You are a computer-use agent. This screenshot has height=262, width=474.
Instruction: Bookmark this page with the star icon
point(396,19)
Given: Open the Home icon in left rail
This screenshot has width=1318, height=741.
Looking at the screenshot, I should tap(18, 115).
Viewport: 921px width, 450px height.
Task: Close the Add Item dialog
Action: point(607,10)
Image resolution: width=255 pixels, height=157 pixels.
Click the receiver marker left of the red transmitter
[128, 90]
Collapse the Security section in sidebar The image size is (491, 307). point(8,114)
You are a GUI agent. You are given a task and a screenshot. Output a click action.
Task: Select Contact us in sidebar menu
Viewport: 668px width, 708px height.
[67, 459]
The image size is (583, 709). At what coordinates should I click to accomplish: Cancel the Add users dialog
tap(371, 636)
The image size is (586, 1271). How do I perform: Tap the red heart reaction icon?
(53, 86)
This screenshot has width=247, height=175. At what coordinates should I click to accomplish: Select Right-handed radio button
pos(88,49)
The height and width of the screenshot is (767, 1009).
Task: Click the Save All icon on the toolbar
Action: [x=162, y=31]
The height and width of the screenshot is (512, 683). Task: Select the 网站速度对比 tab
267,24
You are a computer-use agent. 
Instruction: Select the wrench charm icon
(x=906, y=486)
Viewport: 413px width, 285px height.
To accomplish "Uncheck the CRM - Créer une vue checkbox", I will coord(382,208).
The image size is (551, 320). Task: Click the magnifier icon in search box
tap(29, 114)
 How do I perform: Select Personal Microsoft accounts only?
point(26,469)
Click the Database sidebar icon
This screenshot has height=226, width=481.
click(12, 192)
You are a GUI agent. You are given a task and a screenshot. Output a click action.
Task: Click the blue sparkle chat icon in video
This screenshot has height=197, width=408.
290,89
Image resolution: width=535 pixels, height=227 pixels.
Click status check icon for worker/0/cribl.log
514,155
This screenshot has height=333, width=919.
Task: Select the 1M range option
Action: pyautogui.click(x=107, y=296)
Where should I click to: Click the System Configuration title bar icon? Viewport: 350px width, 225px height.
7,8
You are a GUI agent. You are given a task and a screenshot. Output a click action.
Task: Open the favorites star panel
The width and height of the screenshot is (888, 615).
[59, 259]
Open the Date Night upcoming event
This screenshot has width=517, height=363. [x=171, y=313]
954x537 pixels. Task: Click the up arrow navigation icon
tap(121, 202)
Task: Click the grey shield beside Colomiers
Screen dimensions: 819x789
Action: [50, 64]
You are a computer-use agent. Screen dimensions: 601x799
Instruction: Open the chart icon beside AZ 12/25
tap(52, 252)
- - -
[EXERCISE DIRECTIONS]:
With "computer" as the string to find, copy every line of the records that holds it.

[TASK RESPONSE]:
You are a computer-use agent. This screenshot has height=262, width=474.
You are a computer-use agent. 
You are a computer-use agent. Screen dimensions: 601x799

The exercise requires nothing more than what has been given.